T-SQL is a declarative programming language. This means that a T-SQL developer defines what (s)he wants the query to do, not how to do it. The secret sauce that turns the “what” into the “how” is a piece of software called the query optimiser and there are tomes dedicated to how one can make the query optimiser dance to their will. Generally the existence of a query optimiser is a good thing as in most cases it will do a better job of figuring out the “how” than a human being could*.
SSIS dataflows on the other hand are an imperative programming language**, the data integration developer dataflow builds a data pipeline to move data exactly as (s)he desires it to happen. In SSIS, There is no equivalent of the query optimiser.
I’ve often pondered whether there is an opportunity for someone to build a declarative data pipeline, that is, a method for a data integration developer to define what data should be moved rather than how to move it. Over the last few months I’ve come to the realisation that Power Query (formerly known as Data Explorer) actually fits that description pretty well. If you don’t believe me go and read Matt Masson’s blog post Filtering in Data Explorer in which he talks about query folding:
[Power Query] will automatically push filters directly to the source query
Even though we selected the full table in the UI before hiding the columns certain columns, we can see the source query only contains the columns we want
“filters” aren’t the only type of query folding that Data Explorer can do.

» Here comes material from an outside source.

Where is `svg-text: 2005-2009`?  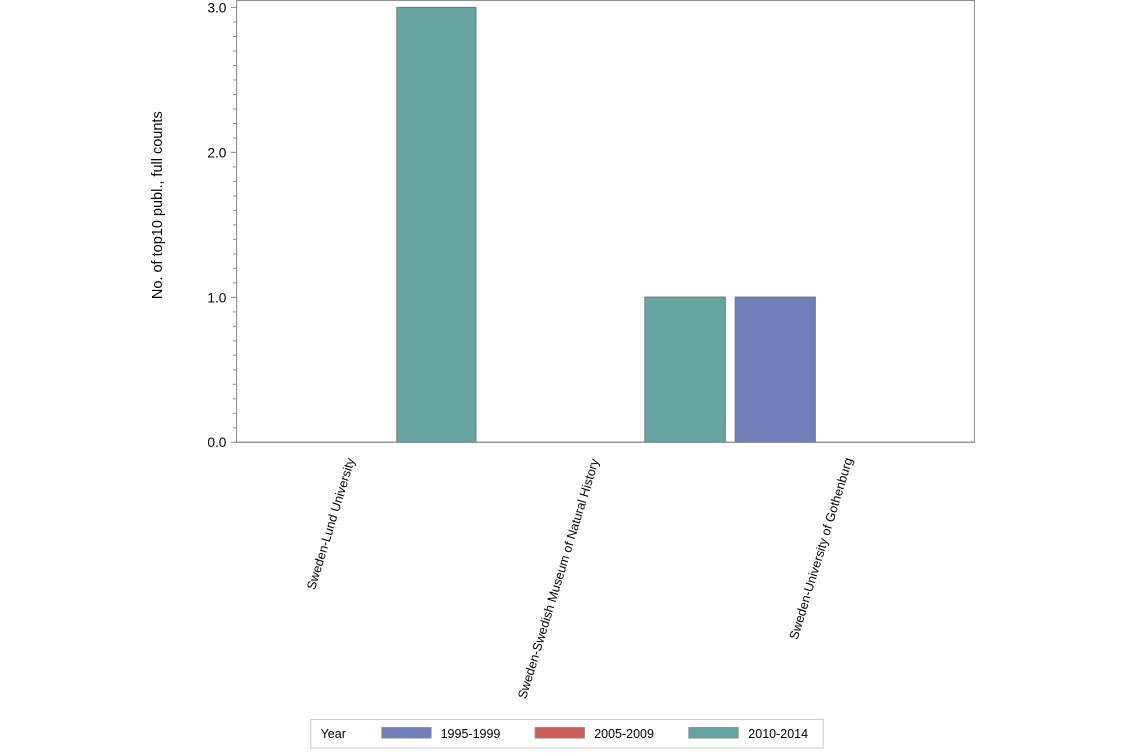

If you watch the queries, you’ll see that other operations, such as column removal, renaming, joins, and type conversions are pushed as close to the source as possible.
Let’s not idly dismiss this. Query folding is very impressive and is (I think) analogous to predicate pushdown that is done by the query optimiser (for more on predicate pushdown read Nested Views, Performance, and Predicate Pushdown by Dave Wentzel). Does Power Query then have the equivalent of a query optimiser? I would say yes, it does although its more accurate to say that its the underlying query language called M for which this query optimiser exists!
So, we have a declarative data integration language which is surfaced in Power Query and hence can only (currently) push data into an Excel spreadsheet. Imagine if M were extended were extended into a fully-fledged data integration tool that could move data between any heterogeneous source, would that constitute “declarative ETL” and is there a need for such a tool?
I’ll leave that one out there for you to ponder. Comments would be most welcome.
*OK, you might debate whether the query optimiser can do a better job than a human but let’s save that for another day.
**We can debate whether or not SSIS dataflows are a programming language or not but again, let’s save that for another day. For the purposes of this discussion just go with me, OK.